Des témoins ont dit déplorer que les négociations sur l’accord de libre-échange Canada-Colombie se soient appuyées sur le modèle de l’ALENA. À leur avis, l’ALENA comporte de sérieuses lacunes qui ne devraient pas être reproduites dans l’accord avec la Colombie. Des témoins ont attiré l’attention sur deux points préoccupants : les dispositions de l’accord Canada-Colombie sur les investisseurs et l’État qui s’inspirent du chapitre 11 de l’ALENA; et l’effet d’un accord de type ALENA sur les pauvres de la Colombie.

Penelope Simons a donné des détails sur les dispositions relatives aux investisseurs et à l’État incluses dans les accords commerciaux du type ALENA :

Ces accords protègent vigoureusement les entreprises sans leur imposer d’obligations correspondantes en matière de droits humains.
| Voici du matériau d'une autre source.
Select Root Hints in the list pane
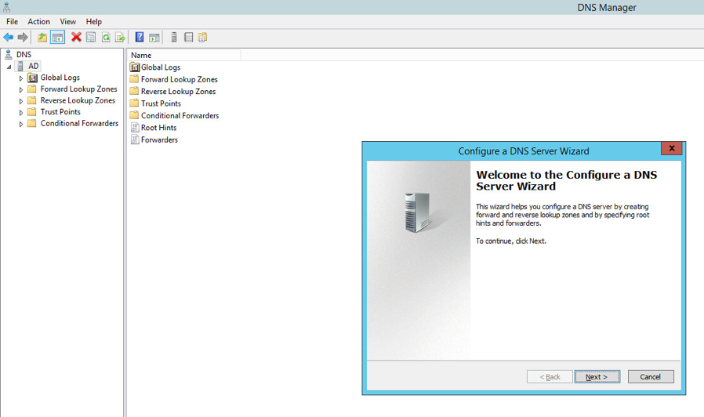 pos(158,128)
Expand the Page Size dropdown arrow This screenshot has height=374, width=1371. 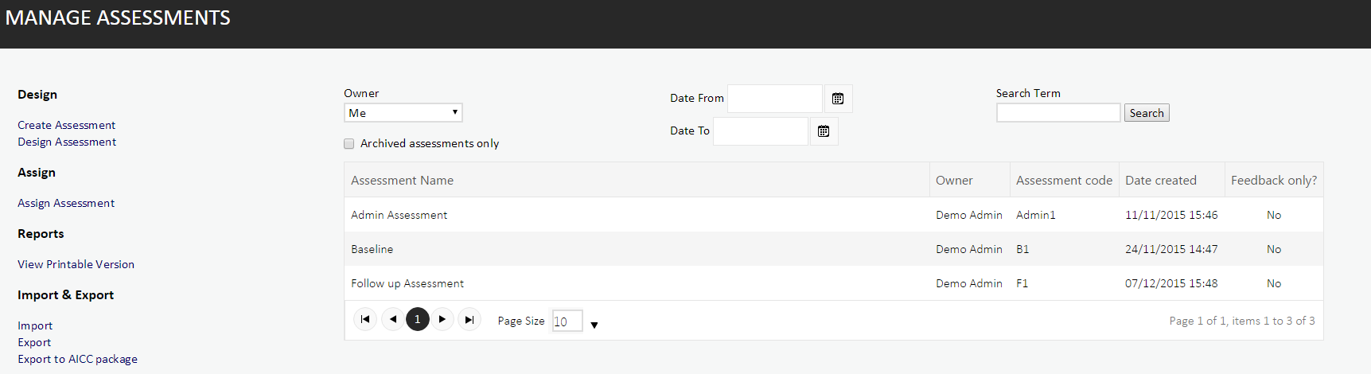tap(594, 325)
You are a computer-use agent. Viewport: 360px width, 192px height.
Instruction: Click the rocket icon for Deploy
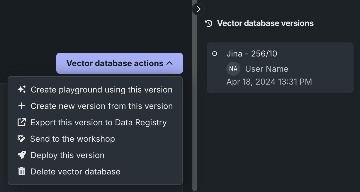click(x=22, y=155)
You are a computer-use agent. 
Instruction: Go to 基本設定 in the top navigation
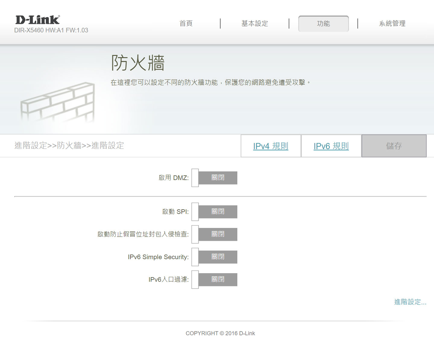tap(254, 24)
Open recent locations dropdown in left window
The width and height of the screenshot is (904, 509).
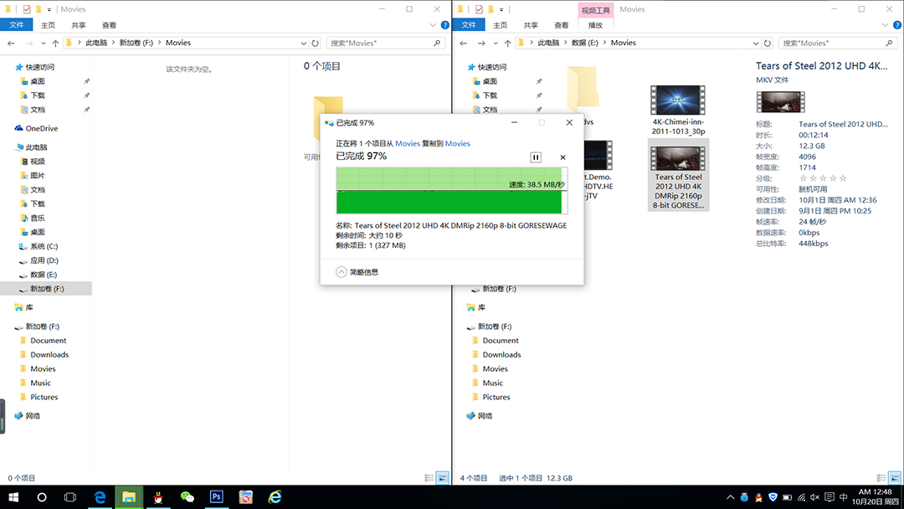pos(43,43)
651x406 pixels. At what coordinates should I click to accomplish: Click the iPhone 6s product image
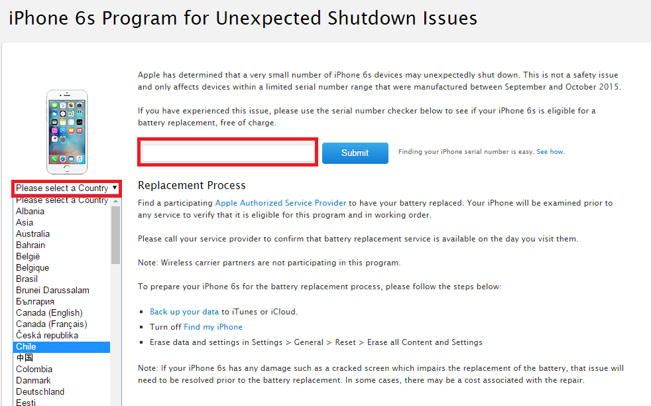(67, 132)
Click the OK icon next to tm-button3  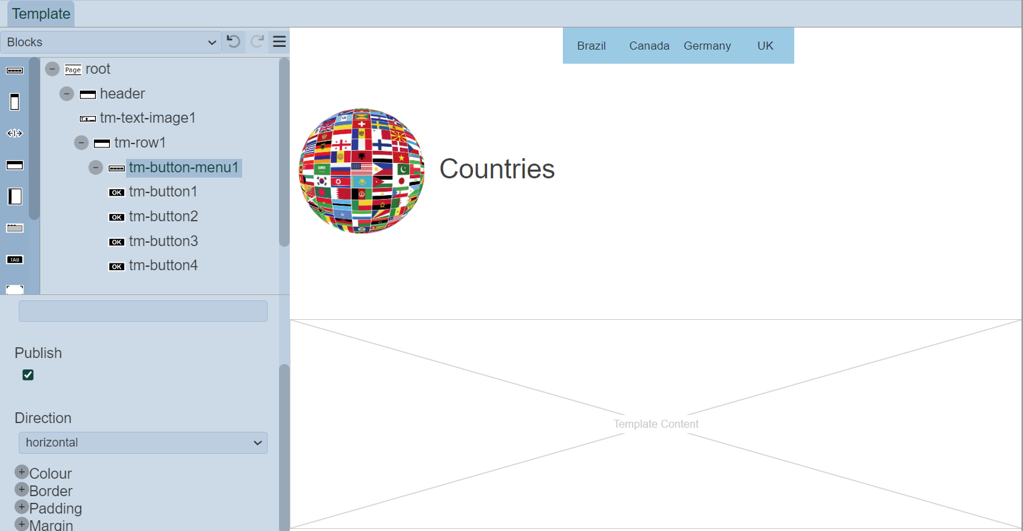click(117, 242)
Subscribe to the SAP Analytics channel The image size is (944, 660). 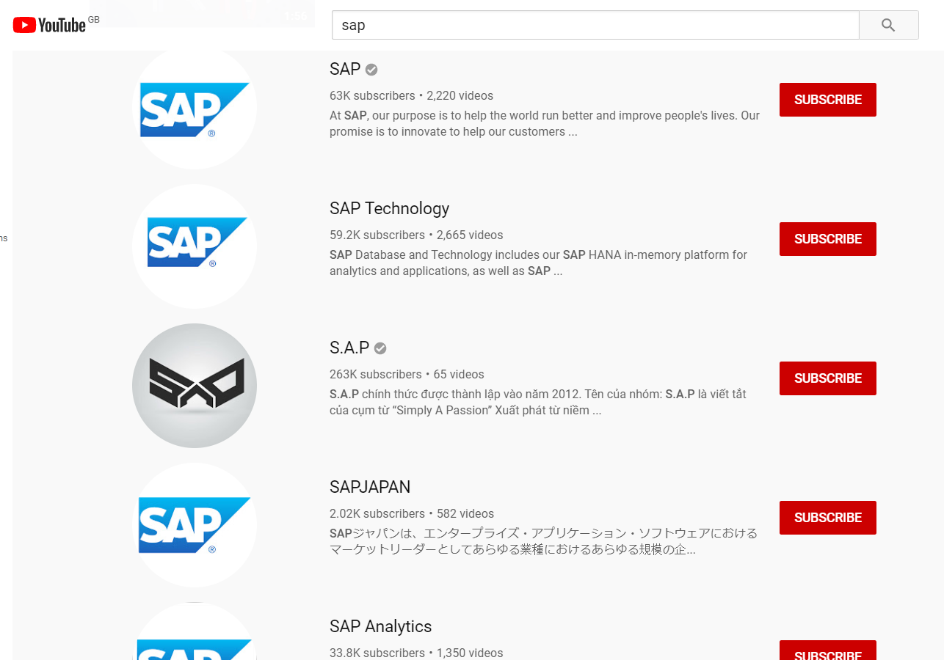(x=827, y=651)
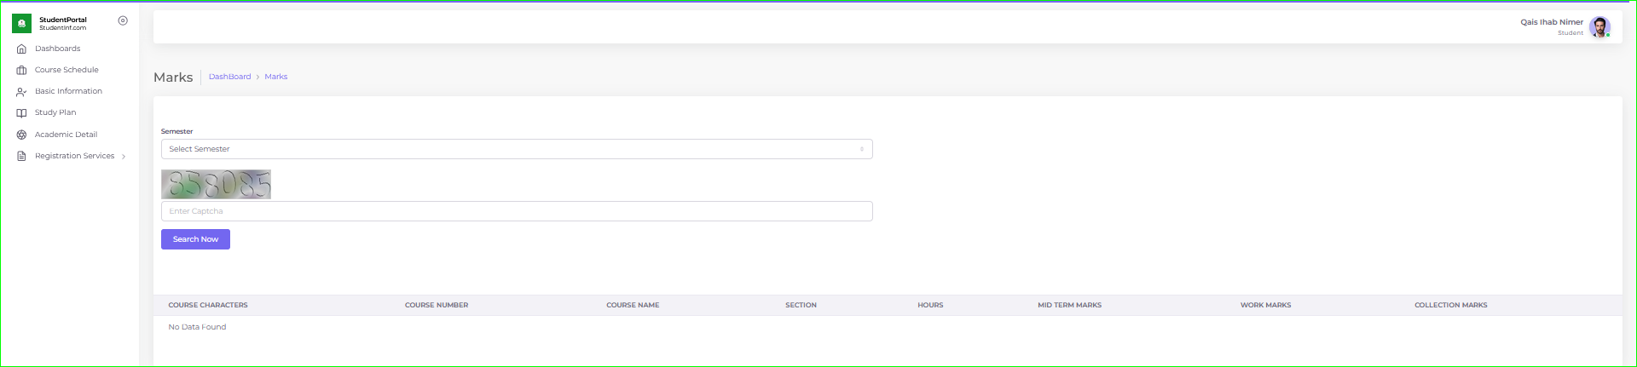Click the Enter Captcha text field
This screenshot has width=1637, height=367.
click(516, 211)
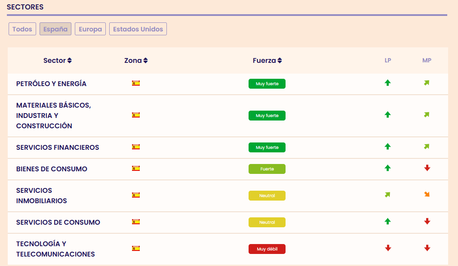Viewport: 458px width, 266px height.
Task: Toggle the España filter
Action: [x=55, y=29]
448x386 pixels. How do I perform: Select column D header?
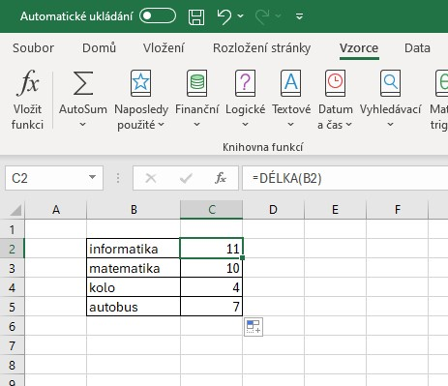click(273, 210)
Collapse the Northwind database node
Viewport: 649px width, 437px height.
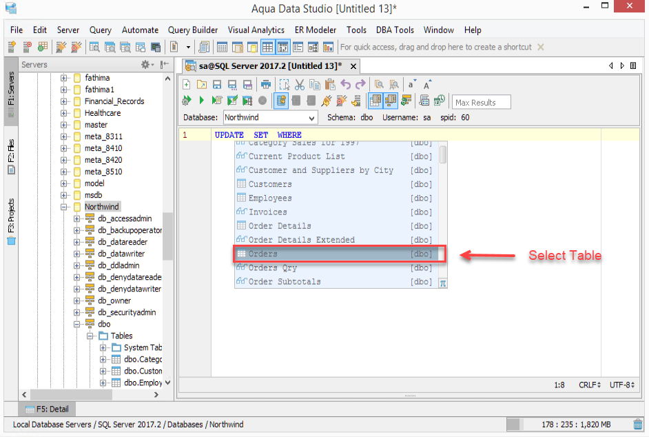pyautogui.click(x=63, y=206)
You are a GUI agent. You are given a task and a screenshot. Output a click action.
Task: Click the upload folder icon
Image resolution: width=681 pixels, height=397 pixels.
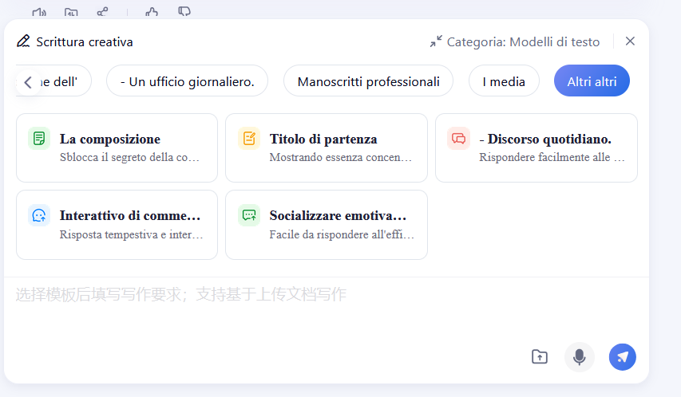click(540, 356)
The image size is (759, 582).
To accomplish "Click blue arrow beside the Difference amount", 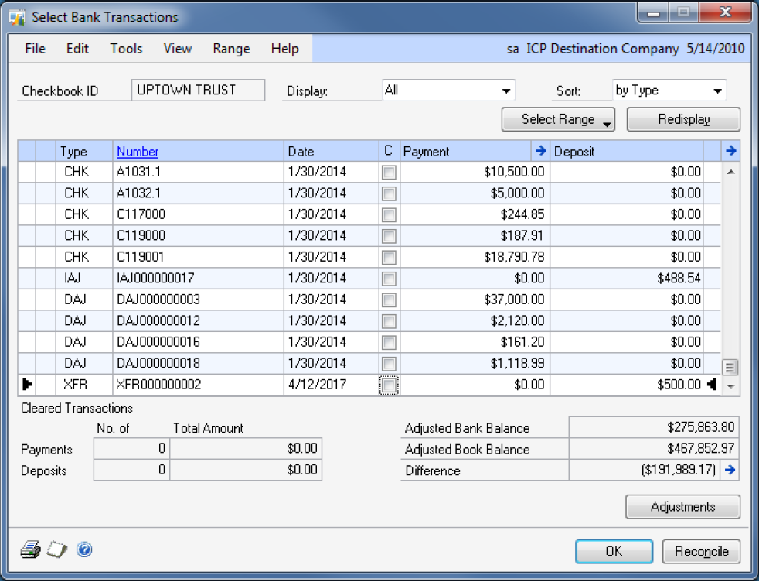I will [x=730, y=470].
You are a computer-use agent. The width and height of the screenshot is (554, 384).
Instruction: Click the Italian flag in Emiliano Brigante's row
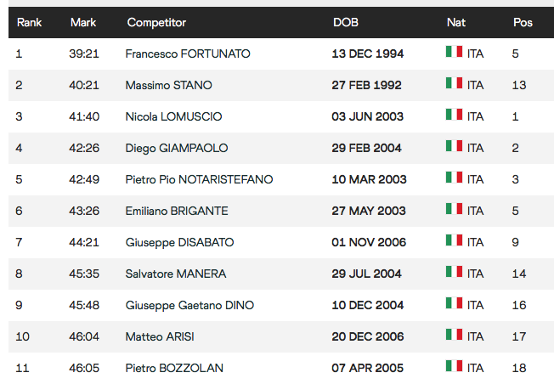[454, 209]
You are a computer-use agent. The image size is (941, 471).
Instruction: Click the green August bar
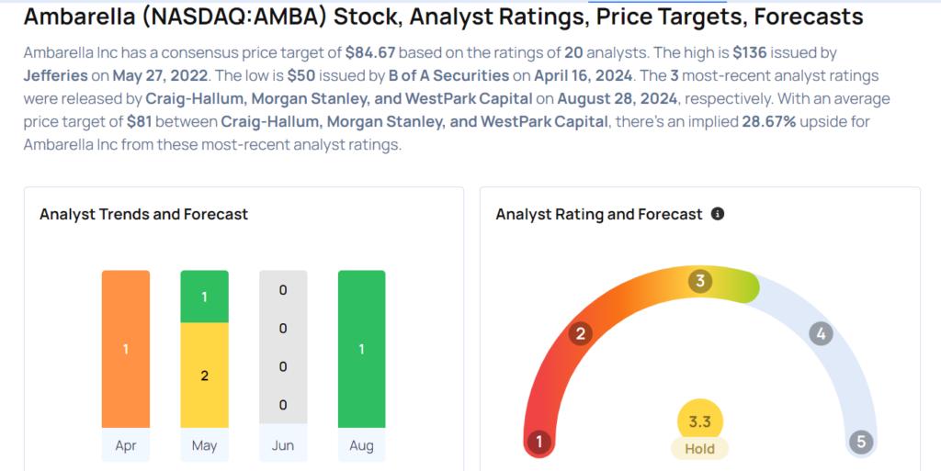pyautogui.click(x=362, y=349)
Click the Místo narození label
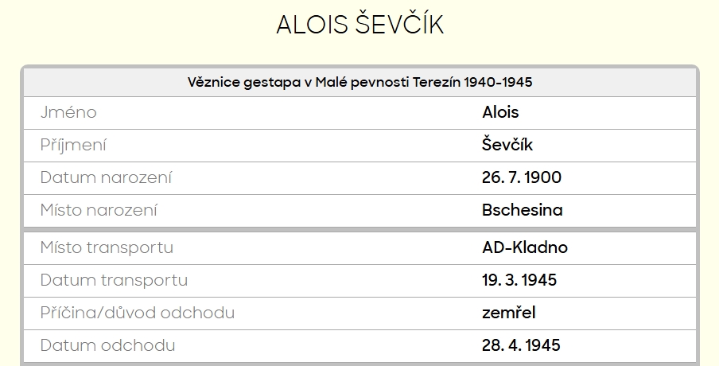 point(99,210)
En outre, certaines de leurs dispositions peuvent avoir pour effet de restreindre l’aptitude du pays d’accueil, comme la Colombie, à adopter des règlements d’intérêt public, notamment pour promouvoir et protéger les droits humains48.

Comme l’a signalé Mme Simons, d’après les dispositions sur les investisseurs et l’État semblables à celles du chapitre 11, lorsque la législation, la réglementation ou les politiques nationales défavorisent les investisseurs étrangers en contrevenant aux obligations touchant le traitement national ou la nation la plus favorisée, l’entreprise étrangère peut recourir à l’arbitrage obligatoire contre l’État hôte. Elle a dit que cette procédure d’arbitrage pourrait obliger le gouvernement colombien à verser un dédommagement de centaines de millions de dollars, même dans le cas où des règlements sont en place pour la protection des droits de la personne.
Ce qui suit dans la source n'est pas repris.